Considering all ticket sales to be donations would change how theatre is viewed in this country. Right now, few people know how the non-profit theatre model works (or, rather, fails) and affects their community, and how little it is actually adding to our cultural heritage. But, if it were seen as the reserve of our culture, contributing constantly to our cultural heritage with new work, family work, revised and re-envisioned work, etc etc etc, then people might not balk at high ticket prices and be more willing to pay for something that benefits everyone, every single person in the community (including the under-priviledged, low-income, under-represented, and minorities everywhere), then we might see the same sort of social altruism as with Radiohead’s online album.

Months ago, I went to Michael Kaiser’s presentation to non-profits and arts groups, and he pointed out that some of the most popular events that arts groups present are the free or inexpensive events, like Shakespeare or symphony in the park.
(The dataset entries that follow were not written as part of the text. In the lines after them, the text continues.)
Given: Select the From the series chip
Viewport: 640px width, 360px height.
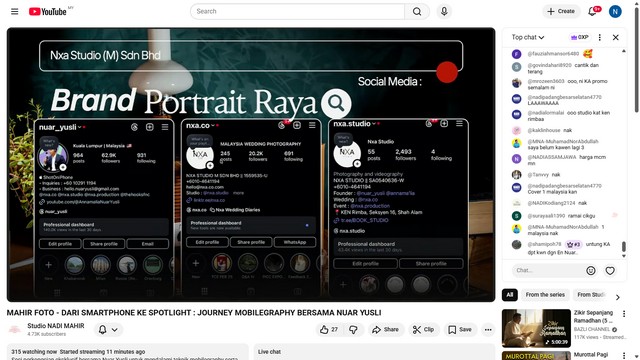Looking at the screenshot, I should 545,295.
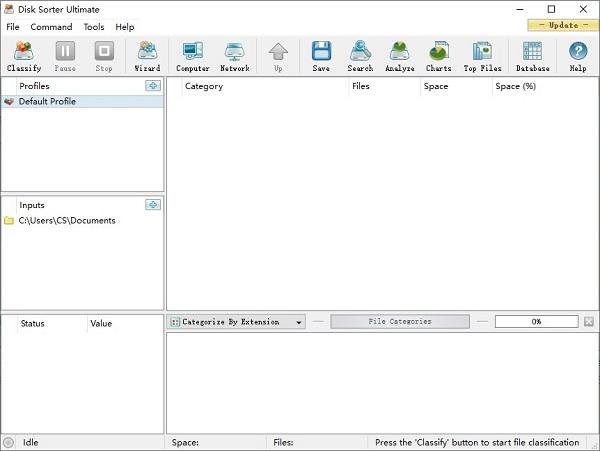Open the Tools menu

tap(94, 27)
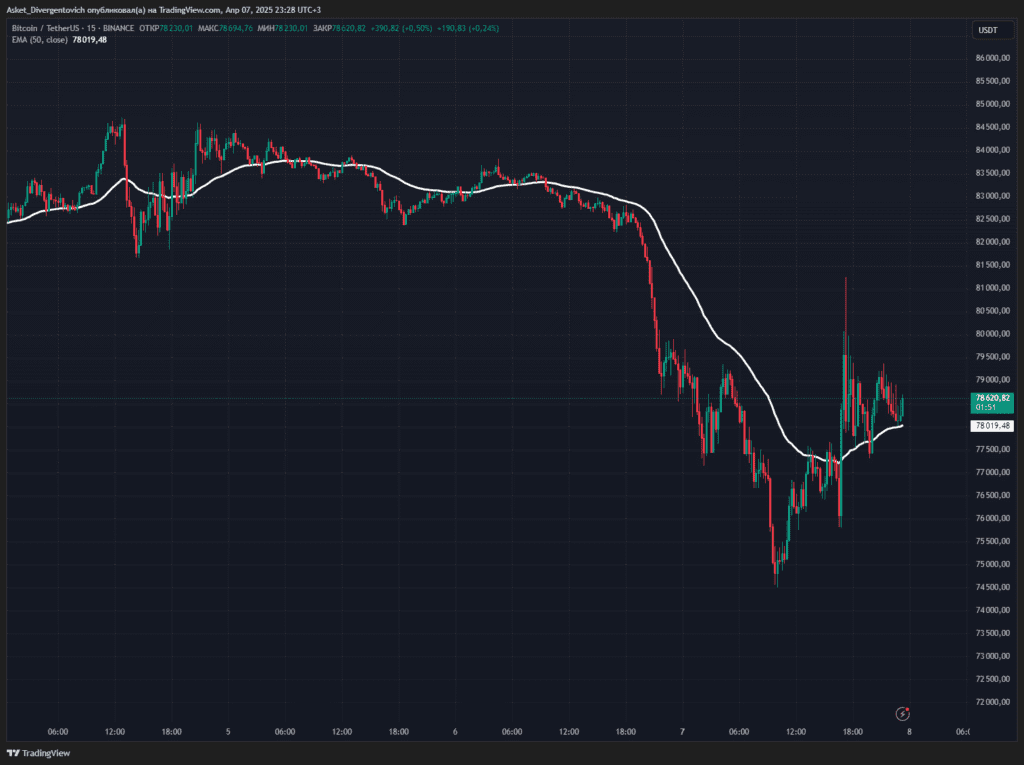Click date label 8 on time axis
The width and height of the screenshot is (1024, 765).
pos(908,732)
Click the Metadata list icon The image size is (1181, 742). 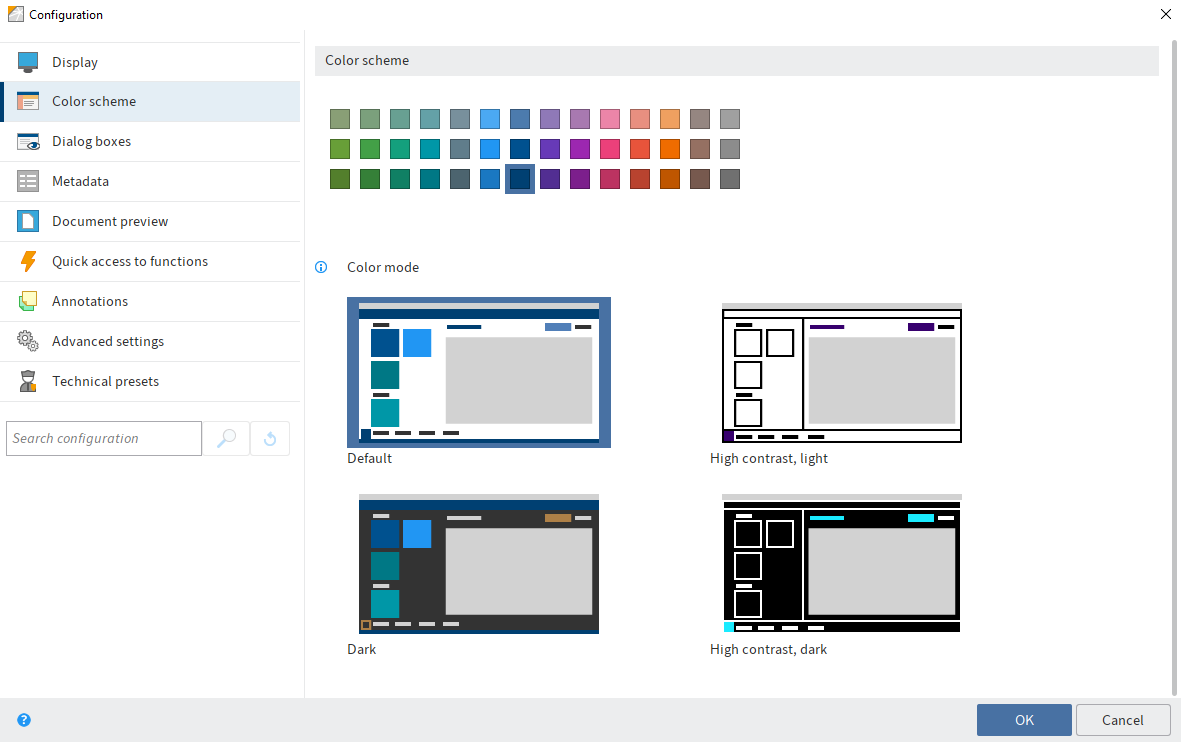click(28, 182)
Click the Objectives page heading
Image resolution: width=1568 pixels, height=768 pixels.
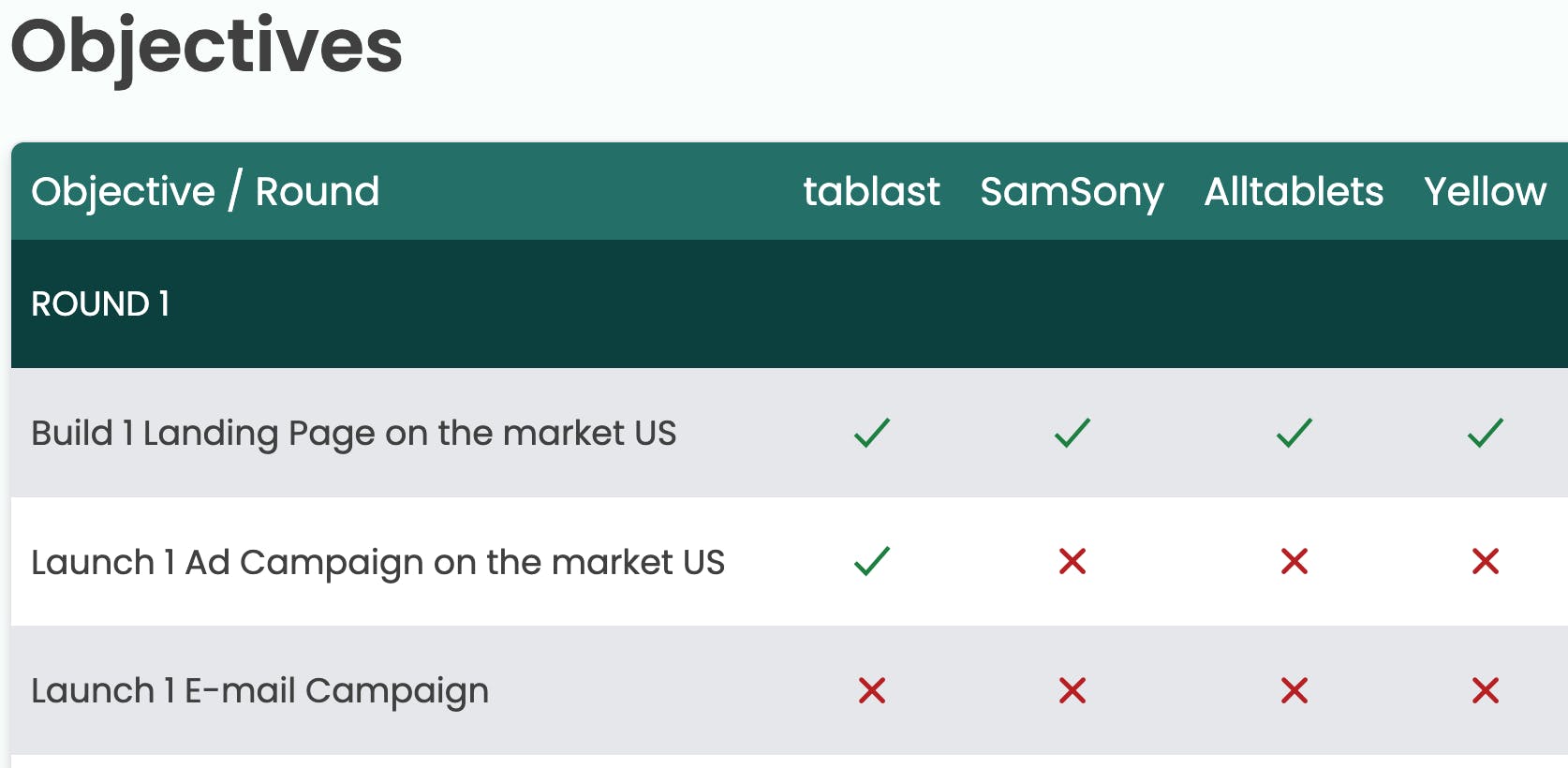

The full spectrum of our cities can be seen at these events — it is never restricted to the primarily white, English-as-first-language, heteronormative, upper-middle class. It is instead a wide range of families, couples, friends, and singles, of all races, genders, and ages, who come to appreciate art that they almost never get to enjoy otherwise. This is another strike against high ticket prices, and the final social experiment I would like to point out. PEOPLE LOVE ART. Art provides an experience above and beyond mere cost, so anything we as artists and arts managers can do to make it accessible, to actually add to us as a species, as a community, as a nation, as a global culture, the better off we will all be for the variety of experience.

Let’s get out of that crappy business gray area, American theatre. Let’s find a way for us to do this full-time, as paid professionals, but still make sure our work is accessible to all, and appreciated by the entire community. Otherwise, what is the point of art? Is it even art if it doesn’t reach an audience? I say it is not.

3 thoughts on “The Problem with Theatre in America, Pt. 2: What Service do Non-Profit Theatres Provide?

  1. Nice article. Actually, Radiohead’s album could even be downloaded for no charge.